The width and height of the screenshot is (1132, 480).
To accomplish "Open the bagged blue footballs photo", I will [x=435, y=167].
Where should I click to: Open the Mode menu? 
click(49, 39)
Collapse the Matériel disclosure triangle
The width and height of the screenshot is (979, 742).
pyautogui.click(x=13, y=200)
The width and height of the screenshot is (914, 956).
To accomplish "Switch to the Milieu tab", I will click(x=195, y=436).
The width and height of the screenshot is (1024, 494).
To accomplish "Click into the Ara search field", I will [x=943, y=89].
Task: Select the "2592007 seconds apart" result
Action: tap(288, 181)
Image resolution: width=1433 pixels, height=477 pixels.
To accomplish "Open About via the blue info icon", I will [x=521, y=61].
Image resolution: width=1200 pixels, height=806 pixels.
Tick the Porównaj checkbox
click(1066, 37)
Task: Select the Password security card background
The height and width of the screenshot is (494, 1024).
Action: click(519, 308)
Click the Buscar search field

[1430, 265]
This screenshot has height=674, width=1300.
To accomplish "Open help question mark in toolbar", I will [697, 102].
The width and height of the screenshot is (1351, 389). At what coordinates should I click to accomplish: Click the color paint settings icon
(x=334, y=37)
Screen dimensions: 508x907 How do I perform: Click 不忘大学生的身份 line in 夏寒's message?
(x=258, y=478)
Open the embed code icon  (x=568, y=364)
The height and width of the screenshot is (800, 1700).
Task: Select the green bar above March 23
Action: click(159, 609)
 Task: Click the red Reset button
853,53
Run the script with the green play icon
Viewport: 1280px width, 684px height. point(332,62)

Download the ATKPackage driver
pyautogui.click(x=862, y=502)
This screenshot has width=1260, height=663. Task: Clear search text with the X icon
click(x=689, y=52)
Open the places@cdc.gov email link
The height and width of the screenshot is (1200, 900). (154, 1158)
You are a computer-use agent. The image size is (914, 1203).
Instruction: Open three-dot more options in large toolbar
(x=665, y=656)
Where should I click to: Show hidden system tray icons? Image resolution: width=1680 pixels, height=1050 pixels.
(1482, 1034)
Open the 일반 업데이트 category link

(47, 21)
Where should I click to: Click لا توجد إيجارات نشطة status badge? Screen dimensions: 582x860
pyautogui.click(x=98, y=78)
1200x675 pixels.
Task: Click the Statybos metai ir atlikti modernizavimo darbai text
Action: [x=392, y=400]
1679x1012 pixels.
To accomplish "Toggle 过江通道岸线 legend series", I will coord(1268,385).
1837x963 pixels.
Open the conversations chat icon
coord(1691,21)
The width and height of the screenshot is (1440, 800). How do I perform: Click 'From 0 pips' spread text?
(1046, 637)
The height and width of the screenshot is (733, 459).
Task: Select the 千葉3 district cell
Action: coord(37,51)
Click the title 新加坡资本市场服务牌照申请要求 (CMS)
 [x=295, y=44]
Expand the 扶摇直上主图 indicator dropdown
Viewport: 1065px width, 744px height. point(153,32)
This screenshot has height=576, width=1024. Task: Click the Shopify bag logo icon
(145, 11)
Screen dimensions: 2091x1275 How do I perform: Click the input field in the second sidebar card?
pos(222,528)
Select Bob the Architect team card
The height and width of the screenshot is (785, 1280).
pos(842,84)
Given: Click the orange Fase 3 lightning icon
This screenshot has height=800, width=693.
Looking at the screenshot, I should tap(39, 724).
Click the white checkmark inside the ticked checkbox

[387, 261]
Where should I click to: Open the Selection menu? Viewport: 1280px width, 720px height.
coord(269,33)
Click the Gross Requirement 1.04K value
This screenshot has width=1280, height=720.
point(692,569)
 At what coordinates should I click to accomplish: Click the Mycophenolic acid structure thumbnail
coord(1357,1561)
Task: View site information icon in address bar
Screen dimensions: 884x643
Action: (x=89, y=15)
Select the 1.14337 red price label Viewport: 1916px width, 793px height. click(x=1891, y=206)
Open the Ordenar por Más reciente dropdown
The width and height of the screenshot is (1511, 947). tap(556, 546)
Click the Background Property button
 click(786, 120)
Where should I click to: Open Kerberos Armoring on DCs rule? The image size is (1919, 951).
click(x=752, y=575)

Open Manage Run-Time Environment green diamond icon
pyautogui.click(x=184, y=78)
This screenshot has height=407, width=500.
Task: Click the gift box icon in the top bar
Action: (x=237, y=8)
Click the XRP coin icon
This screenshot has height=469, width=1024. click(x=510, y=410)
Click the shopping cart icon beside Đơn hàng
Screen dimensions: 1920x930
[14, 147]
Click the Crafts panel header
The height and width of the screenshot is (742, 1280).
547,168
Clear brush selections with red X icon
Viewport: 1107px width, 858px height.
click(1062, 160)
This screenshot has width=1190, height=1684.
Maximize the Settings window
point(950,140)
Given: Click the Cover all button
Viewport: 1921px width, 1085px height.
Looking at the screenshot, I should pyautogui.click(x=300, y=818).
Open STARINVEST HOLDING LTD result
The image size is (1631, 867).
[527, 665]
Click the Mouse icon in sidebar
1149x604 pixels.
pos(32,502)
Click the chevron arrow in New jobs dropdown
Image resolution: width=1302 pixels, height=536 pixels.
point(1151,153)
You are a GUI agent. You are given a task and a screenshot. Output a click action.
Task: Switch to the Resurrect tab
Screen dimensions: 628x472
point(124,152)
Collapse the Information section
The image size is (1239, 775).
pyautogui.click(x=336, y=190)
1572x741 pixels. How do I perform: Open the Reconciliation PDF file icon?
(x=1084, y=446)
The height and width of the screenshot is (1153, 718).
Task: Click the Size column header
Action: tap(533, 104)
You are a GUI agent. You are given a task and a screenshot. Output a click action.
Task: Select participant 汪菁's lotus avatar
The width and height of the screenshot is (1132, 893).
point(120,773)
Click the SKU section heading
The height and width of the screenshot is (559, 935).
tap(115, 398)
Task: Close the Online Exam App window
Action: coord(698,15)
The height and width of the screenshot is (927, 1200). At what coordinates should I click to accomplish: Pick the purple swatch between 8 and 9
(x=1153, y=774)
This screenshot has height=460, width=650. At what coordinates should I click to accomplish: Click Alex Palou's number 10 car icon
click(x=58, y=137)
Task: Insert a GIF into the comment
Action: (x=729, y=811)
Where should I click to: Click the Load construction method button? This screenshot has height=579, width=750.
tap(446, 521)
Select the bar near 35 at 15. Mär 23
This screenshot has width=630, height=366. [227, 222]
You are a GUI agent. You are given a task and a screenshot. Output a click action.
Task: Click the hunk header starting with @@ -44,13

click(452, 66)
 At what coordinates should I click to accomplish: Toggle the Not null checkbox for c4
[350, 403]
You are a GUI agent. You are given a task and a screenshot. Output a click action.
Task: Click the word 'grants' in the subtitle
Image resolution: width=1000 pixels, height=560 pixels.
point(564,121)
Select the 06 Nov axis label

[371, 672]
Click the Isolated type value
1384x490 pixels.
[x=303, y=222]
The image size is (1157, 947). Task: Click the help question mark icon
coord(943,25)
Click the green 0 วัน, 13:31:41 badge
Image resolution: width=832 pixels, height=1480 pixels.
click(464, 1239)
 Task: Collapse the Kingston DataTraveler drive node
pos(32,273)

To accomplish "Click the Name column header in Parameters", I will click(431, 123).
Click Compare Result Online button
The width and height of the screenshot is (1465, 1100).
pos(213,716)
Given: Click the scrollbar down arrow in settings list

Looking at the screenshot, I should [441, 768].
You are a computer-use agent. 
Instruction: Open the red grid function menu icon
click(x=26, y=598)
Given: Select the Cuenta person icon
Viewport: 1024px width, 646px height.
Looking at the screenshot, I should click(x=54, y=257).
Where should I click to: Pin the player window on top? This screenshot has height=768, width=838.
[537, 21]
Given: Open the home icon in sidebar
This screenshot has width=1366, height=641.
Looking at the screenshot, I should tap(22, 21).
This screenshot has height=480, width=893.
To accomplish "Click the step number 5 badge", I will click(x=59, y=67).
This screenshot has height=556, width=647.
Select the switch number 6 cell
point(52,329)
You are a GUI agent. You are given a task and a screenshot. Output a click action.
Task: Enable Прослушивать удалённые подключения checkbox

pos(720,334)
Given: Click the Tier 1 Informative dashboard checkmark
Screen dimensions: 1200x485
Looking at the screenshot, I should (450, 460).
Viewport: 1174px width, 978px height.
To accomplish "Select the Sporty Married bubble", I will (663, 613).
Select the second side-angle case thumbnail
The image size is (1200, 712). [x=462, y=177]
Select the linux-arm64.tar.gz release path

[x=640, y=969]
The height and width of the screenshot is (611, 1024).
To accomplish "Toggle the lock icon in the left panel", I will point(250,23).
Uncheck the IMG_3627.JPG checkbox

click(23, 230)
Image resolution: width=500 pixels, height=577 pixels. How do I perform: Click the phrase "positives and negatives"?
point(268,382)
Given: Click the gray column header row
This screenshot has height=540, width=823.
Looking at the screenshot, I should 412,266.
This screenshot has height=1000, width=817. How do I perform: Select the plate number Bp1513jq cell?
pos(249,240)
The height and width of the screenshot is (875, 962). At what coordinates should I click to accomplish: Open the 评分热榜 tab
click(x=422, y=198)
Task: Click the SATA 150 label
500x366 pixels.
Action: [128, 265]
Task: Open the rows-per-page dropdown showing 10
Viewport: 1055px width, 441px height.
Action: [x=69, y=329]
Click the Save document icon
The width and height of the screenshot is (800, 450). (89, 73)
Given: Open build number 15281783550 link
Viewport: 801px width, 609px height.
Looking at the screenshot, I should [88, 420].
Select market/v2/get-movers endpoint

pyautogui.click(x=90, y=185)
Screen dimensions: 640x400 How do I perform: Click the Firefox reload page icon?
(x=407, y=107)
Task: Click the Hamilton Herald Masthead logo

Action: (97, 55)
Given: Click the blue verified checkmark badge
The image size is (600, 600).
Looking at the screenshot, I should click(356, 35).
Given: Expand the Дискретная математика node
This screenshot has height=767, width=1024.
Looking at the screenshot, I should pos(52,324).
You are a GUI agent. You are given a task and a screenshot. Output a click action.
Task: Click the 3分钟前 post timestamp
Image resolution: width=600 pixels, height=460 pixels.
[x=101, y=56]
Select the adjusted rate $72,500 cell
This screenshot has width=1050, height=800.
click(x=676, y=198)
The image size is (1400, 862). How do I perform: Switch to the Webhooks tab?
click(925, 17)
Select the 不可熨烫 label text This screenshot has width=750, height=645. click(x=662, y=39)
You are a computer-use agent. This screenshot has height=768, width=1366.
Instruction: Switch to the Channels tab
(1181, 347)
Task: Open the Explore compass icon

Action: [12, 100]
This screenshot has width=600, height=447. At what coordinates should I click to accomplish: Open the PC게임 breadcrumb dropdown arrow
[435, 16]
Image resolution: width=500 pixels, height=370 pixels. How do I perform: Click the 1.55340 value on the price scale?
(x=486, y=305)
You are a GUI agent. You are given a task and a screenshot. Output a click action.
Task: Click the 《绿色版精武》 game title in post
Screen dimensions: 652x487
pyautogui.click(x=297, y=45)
● ● ● ●
**Requirement**.
Your job is to copy out every line from the records above that has the word "blue".

**Exercise answer**.
To accomplish "Open the bagged blue footballs photo", I will [x=435, y=167].
To accomplish "Open About via the blue info icon", I will [x=521, y=61].
Given: Click the blue verified checkmark badge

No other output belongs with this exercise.